12.7 第2回インクルシブ学習会 2010年12月16日
 12月7日「インクルーシブ委員会実践交流学習会」を行いました。今回は奈良教組組合員で昨年度退職し、長年、障害を持つ子どもと関わってこられた東弘恵さん(現メイクるタウン大柳生作業所)から、これまで出会った子どもたちとのお話を話題提供していただきました。 

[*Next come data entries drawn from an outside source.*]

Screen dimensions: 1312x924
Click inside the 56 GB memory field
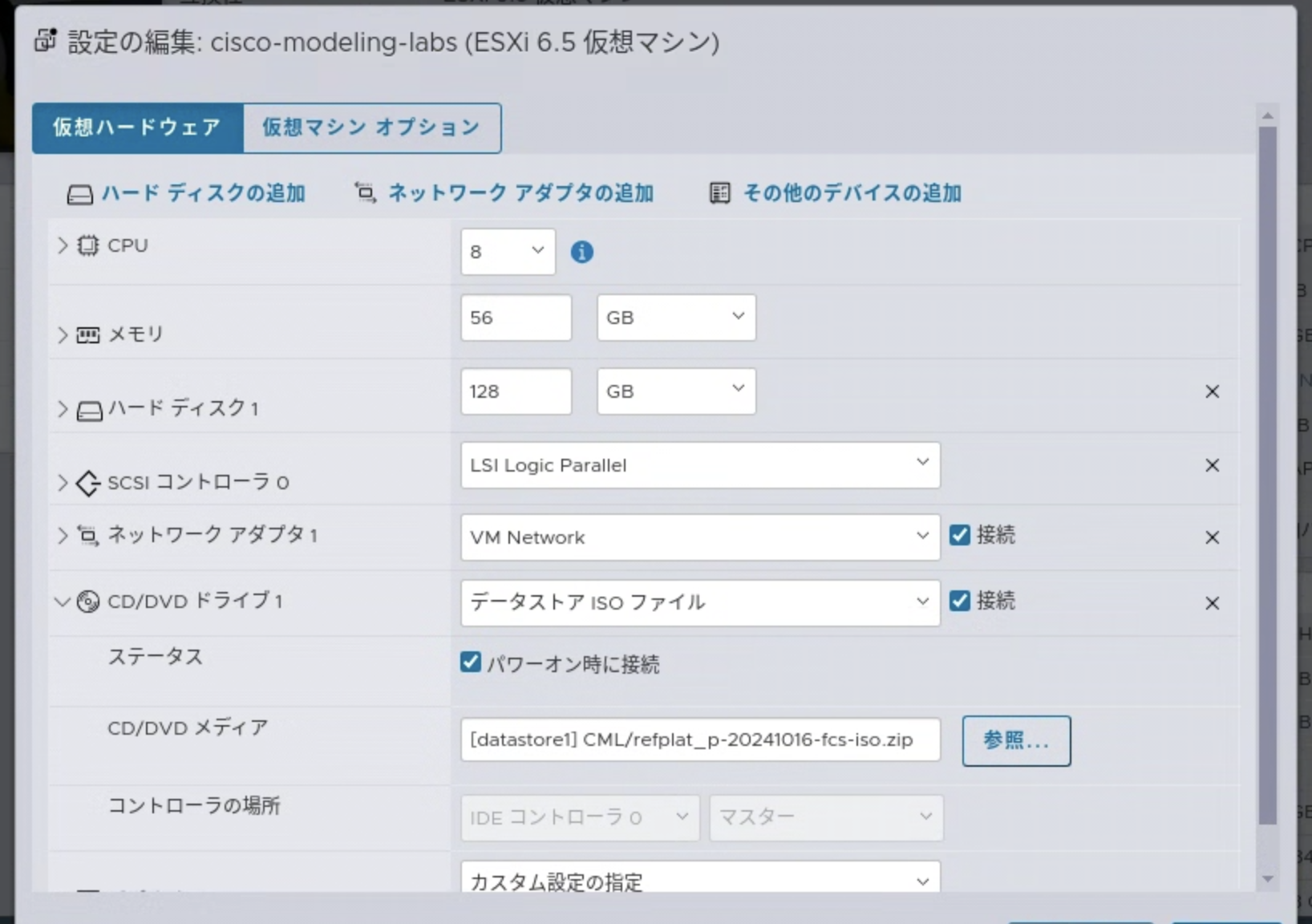click(516, 317)
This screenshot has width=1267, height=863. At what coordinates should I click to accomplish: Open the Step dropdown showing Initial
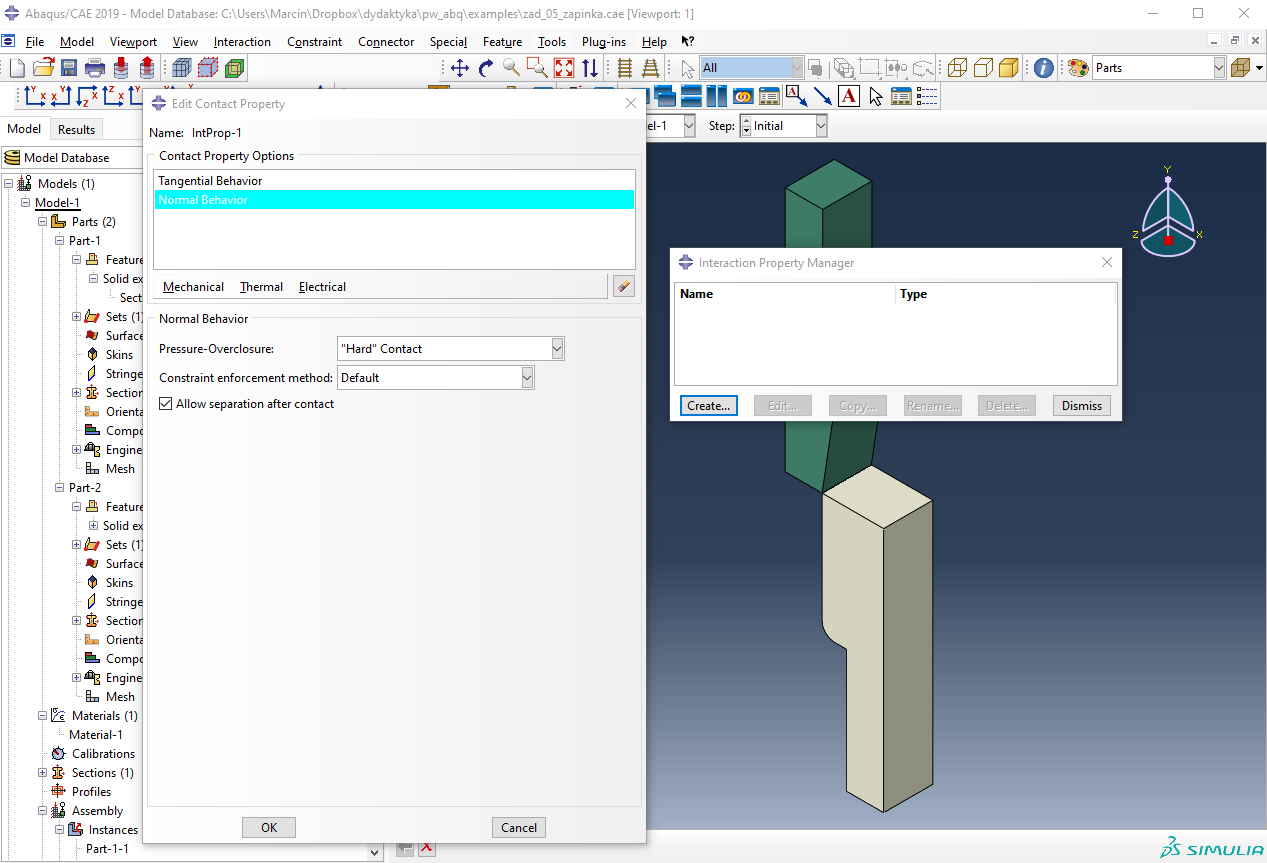[x=820, y=126]
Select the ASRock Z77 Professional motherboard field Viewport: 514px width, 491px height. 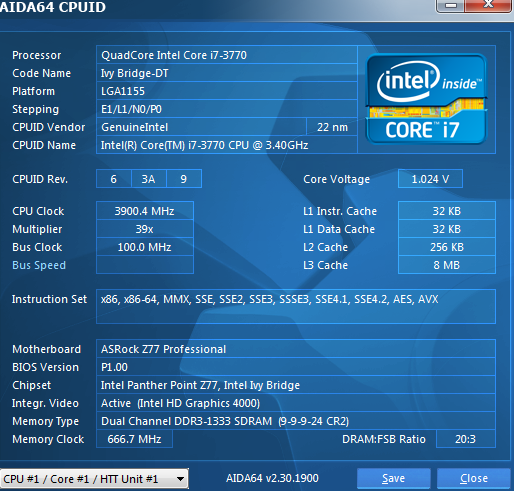pyautogui.click(x=296, y=349)
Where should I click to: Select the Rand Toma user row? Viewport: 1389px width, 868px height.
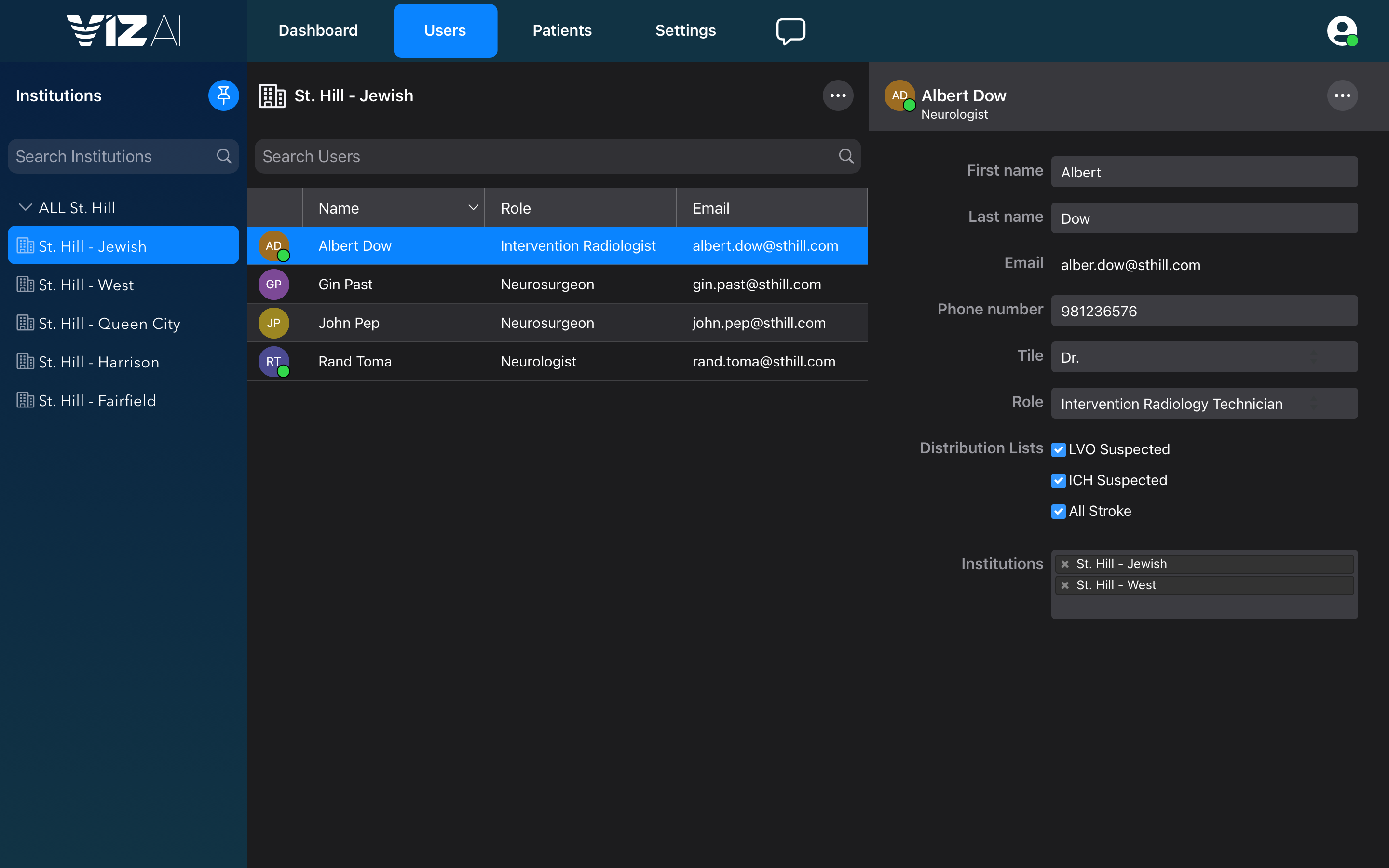557,362
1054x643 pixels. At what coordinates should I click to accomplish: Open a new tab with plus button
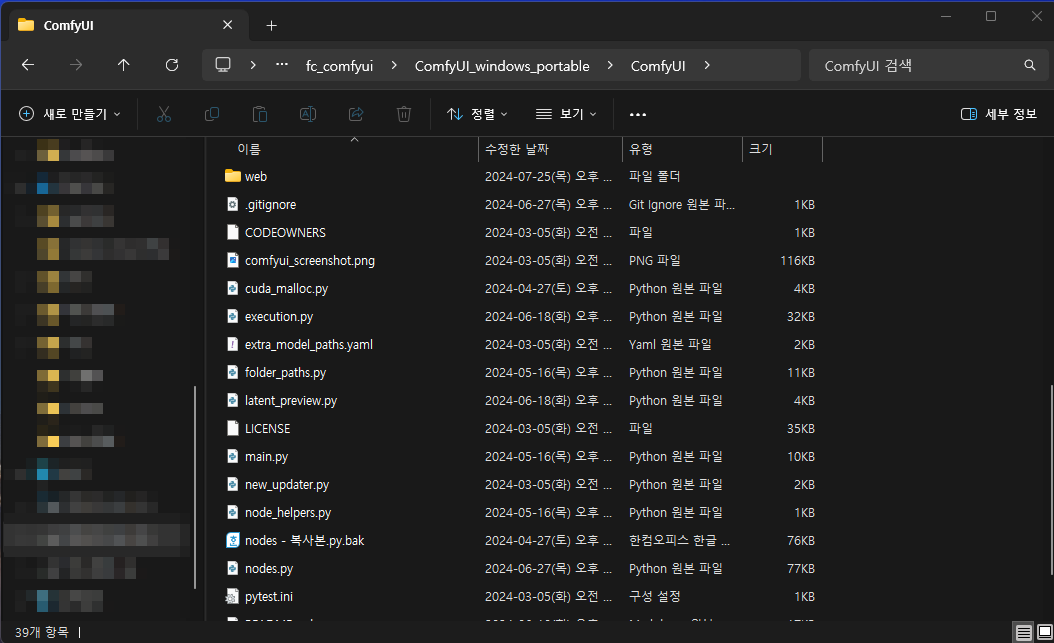pos(271,25)
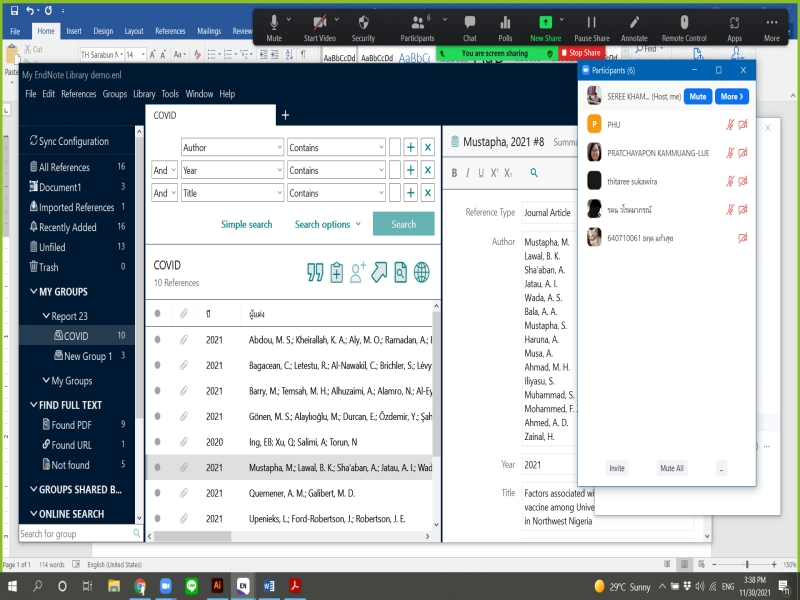Click the online search globe icon
Image resolution: width=800 pixels, height=600 pixels.
422,272
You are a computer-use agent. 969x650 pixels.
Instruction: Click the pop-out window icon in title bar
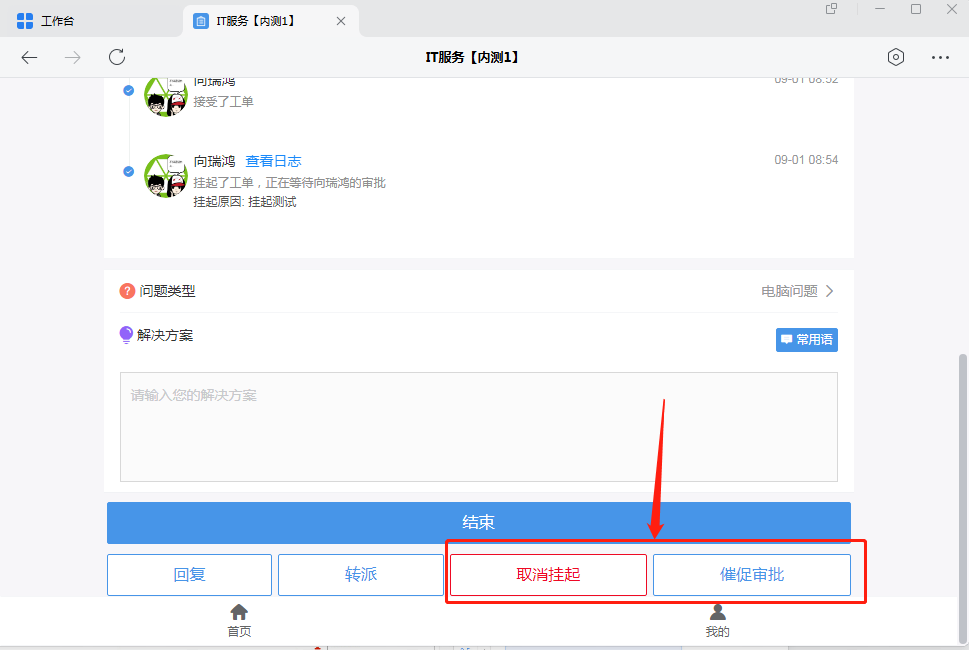(831, 9)
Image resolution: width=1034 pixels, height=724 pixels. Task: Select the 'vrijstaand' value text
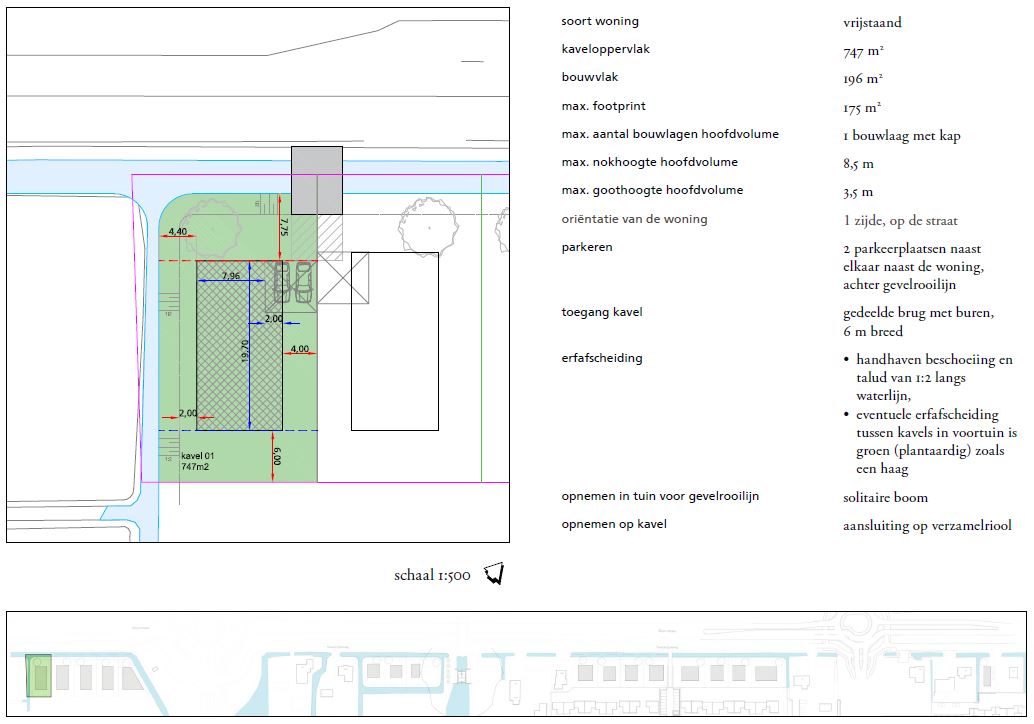point(872,22)
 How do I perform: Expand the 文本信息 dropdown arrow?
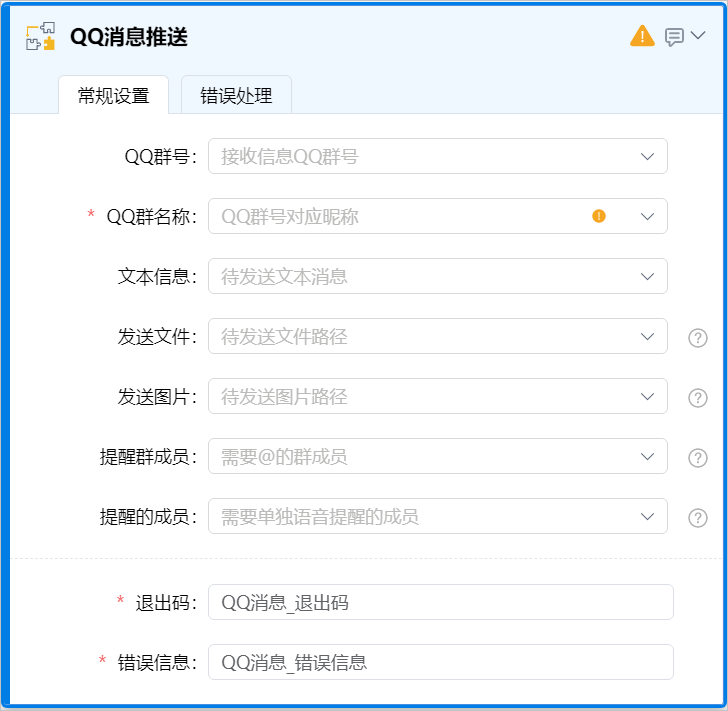pyautogui.click(x=647, y=277)
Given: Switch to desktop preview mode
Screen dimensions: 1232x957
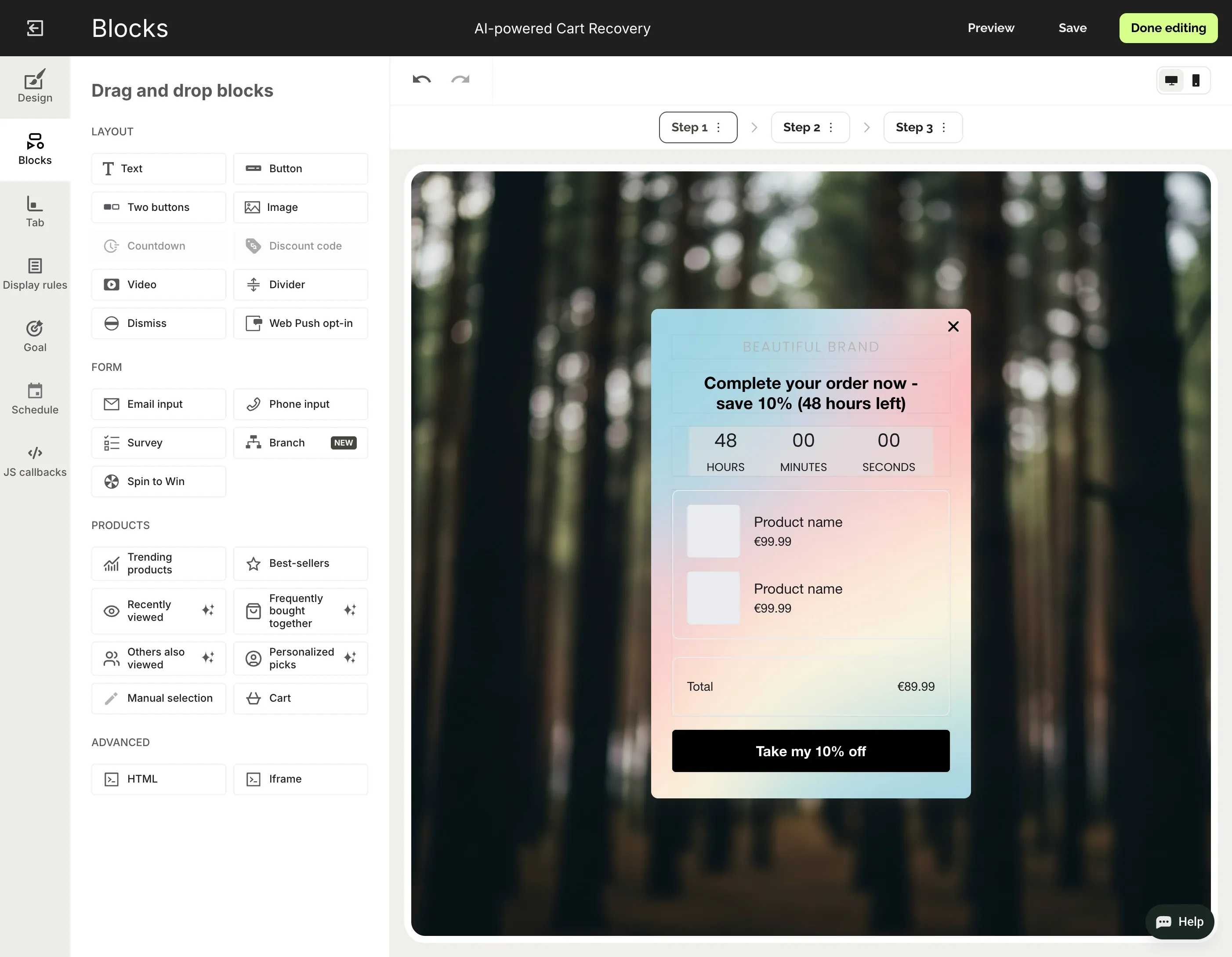Looking at the screenshot, I should coord(1171,81).
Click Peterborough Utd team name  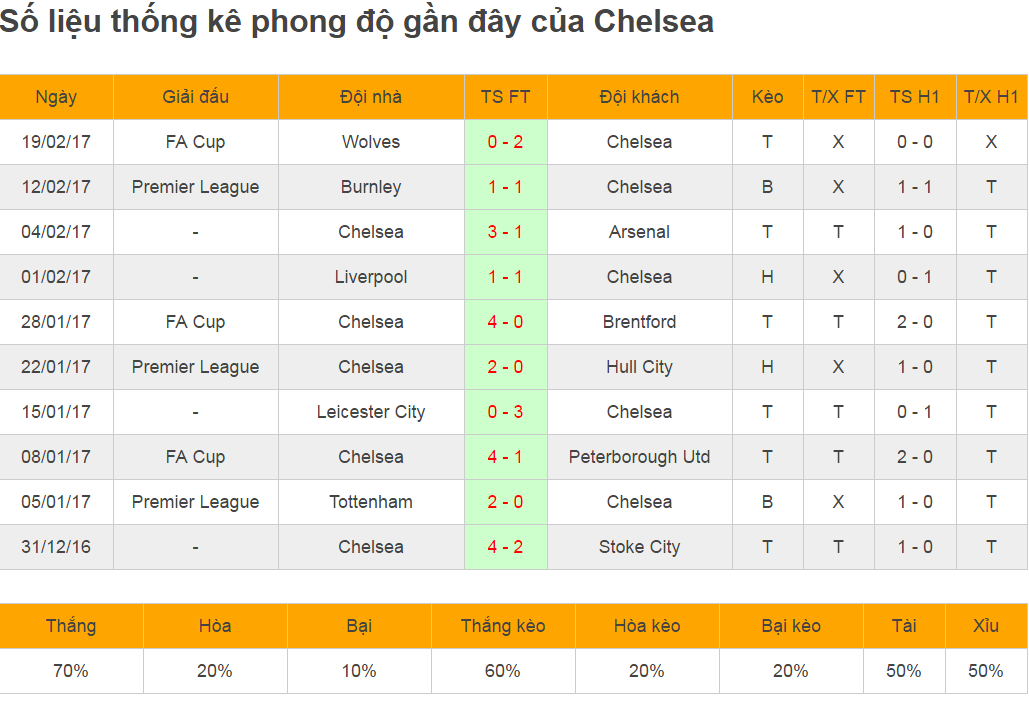pos(639,457)
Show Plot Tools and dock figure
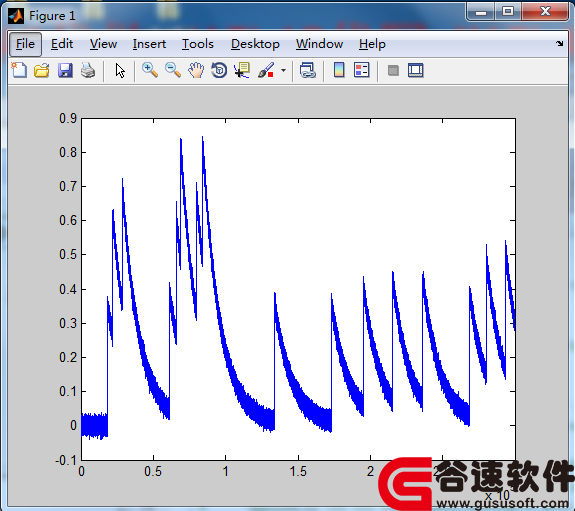575x511 pixels. 416,70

 4年間、「障害児学級」で過ごしてきたHさんを5・6年で担任し原学級で過ごしました。「4年間毎日ずっと障害児学級で練習してきたのになかなかできなかったことが、友だちがしているのを見ていっぺんにできるようになったり、友だちに自分から話しかけていったり、一緒に遊ぼうと誘ったり、人と関わっていくこと楽しさにHさんも気づいていったのです。周りの友だちもHさんとずっと一緒に生活することで変わっていきました。それまでは、Hさんをバカにしていた子が一番Hさんに関わっていくようになりました。6年生の後半になってHさんの体調がだんだん悪くなり、毎日何度となく吐き気をもよおしトイレに行くHさんに、必ず誰かが付き添ってくれました。『今度はオレがついていくわ』という子に『背中さすったれよ』と他の子が声をかけていました。中学生になったHさんでしたが、3年生の4月に帰らぬ人になってしまいました。ご両親と思い出を一緒に語るたびに『小学校でみんなと一緒に過ごした2年間が、あの子の一番輝いていたときでした。』とお母さんがいっておられました。成人式を迎えた同級生たちがHさんのお墓参りにきてくれたこともその年の命日に家を訪ねたときに聞きました。周りの友だちにとっても大切な日々であったのだと改めて思いました。自分が何かをしたというのではないけれど、子どもたちのつきあいや、その中で成長していく姿をいっぱい見てきて、ひとつ言えることは、一緒におらんかったら始まらへんということです。教員を辞めた今、作業所の職員として『障害者』とともに生きるということをこれからも普通につづけていきたいと思っています。」と語られた。東さんの肩の力の抜けた、障害のある子もない子も当たり前にいるインクルーシブな学級作り・なかま作りの実践に参加者はその確かさを実感しました。
 その後の交流会では、参加者のそれぞれの現場での子どもの様子や子どもや保護者の思いを受け止めることの大切さ・特別支援といいながら本当に一人ひとりを大切にした教育活動が行われているのかなど、それぞれの悩みも交流され明日への元気を分け合って学習会を終えました。